What is expected
I would like the number of lines in the data that contain the word "dimensions". Please give that number alone.

Data for this exercise
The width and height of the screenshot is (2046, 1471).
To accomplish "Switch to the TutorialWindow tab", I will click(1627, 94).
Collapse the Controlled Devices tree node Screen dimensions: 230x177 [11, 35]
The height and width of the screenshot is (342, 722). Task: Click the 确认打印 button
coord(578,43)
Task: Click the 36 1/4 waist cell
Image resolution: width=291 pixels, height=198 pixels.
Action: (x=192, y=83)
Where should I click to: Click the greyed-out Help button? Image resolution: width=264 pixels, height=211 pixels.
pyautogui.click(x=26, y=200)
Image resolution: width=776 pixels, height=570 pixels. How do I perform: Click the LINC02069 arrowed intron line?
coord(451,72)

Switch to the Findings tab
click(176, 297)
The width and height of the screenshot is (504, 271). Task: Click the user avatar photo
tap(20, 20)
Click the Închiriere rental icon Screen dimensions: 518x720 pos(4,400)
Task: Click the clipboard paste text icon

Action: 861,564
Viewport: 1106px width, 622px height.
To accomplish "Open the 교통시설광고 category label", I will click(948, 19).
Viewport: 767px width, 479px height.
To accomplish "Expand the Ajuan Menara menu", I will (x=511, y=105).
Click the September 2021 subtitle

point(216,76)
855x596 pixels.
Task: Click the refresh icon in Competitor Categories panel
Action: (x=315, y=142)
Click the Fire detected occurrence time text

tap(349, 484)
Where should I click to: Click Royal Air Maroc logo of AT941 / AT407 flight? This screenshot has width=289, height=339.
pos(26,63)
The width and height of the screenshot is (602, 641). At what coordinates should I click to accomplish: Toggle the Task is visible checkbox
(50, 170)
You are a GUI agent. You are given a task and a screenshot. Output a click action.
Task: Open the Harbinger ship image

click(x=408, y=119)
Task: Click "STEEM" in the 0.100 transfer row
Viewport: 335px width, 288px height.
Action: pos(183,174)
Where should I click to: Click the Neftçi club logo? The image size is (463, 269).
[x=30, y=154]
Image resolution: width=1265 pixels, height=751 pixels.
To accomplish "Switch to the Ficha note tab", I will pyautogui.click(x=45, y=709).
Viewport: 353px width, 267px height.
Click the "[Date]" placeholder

Response
2